Exercise objective — Would you reproduce exactly the lines below from the one holding "Where should I click to: Expand" through the one holding "Given: Switch to", inclusive, and no others?

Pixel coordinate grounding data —

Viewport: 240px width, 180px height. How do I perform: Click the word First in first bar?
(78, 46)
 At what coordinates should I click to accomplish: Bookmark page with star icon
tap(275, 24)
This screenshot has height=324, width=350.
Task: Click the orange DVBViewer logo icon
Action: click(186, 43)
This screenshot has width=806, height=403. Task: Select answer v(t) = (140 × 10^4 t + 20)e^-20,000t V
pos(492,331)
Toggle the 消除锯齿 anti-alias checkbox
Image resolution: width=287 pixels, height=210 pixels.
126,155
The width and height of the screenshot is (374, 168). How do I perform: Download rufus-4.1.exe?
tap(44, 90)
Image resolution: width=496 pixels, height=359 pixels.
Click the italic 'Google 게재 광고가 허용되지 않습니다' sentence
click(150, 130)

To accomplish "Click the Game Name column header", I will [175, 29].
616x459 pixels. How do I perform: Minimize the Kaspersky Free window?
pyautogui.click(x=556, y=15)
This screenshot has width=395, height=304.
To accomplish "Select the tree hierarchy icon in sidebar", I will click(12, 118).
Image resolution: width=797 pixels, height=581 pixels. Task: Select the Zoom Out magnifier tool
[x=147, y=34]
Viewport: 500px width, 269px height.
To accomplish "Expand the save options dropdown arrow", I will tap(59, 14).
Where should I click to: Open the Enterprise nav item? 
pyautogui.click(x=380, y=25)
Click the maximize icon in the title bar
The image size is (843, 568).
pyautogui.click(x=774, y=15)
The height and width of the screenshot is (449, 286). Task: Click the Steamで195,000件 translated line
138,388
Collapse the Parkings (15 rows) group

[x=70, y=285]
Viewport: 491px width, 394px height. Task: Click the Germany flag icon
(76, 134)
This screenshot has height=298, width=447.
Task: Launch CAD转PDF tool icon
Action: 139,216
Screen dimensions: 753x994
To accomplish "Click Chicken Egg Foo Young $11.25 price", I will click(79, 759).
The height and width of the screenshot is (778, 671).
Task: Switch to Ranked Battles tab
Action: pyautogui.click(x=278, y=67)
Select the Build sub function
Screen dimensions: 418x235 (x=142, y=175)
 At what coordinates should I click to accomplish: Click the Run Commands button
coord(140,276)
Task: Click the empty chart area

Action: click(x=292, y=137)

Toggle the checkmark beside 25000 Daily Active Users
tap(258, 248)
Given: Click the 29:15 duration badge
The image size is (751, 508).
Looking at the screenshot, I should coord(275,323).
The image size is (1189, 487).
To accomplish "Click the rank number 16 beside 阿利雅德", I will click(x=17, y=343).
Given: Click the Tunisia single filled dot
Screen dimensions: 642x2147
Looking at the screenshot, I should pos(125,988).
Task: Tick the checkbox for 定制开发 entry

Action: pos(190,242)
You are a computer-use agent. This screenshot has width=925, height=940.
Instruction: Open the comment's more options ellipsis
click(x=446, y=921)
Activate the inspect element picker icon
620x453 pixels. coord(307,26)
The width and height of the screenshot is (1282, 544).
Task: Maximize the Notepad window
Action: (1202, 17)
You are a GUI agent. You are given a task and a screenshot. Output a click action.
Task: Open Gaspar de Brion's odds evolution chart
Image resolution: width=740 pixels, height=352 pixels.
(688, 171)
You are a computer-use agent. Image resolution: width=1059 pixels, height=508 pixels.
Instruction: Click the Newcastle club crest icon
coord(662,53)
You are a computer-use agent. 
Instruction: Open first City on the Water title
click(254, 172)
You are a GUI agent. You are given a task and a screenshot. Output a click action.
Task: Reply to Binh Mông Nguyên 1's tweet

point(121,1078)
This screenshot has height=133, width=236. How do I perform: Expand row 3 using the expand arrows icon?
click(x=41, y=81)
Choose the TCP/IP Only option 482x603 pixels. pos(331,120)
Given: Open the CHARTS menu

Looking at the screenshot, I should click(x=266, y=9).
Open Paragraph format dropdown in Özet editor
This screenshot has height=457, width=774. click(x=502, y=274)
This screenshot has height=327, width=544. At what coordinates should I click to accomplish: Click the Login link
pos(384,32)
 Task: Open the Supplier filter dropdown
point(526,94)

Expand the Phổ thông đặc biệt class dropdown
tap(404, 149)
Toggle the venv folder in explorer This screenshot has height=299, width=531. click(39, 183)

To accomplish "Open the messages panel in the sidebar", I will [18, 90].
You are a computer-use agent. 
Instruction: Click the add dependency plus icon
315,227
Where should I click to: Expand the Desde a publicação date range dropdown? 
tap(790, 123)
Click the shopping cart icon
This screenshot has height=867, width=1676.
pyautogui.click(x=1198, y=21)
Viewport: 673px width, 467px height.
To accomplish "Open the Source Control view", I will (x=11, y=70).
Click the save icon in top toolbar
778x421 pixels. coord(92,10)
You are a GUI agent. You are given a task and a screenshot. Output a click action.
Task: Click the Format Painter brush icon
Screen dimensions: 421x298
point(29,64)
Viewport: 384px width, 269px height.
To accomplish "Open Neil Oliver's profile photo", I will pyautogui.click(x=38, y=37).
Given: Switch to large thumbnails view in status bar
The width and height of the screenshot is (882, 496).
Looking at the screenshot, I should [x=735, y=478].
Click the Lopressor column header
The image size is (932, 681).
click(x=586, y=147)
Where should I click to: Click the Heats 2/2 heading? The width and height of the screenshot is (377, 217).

Reply —
Where should I click to: Expand the Desde a publicação date range dropdown? 
tap(790, 123)
Click the shopping cart icon
This screenshot has height=867, width=1676.
pyautogui.click(x=1198, y=21)
Viewport: 673px width, 467px height.
To accomplish "Open the Source Control view", I will (x=11, y=70).
Click the save icon in top toolbar
778x421 pixels. coord(92,10)
You are a GUI agent. You are given a task and a screenshot. Output a click action.
Task: Click the Format Painter brush icon
Screen dimensions: 421x298
point(29,64)
Viewport: 384px width, 269px height.
To accomplish "Open Neil Oliver's profile photo", I will pyautogui.click(x=38, y=37).
Given: Switch to large thumbnails view in status bar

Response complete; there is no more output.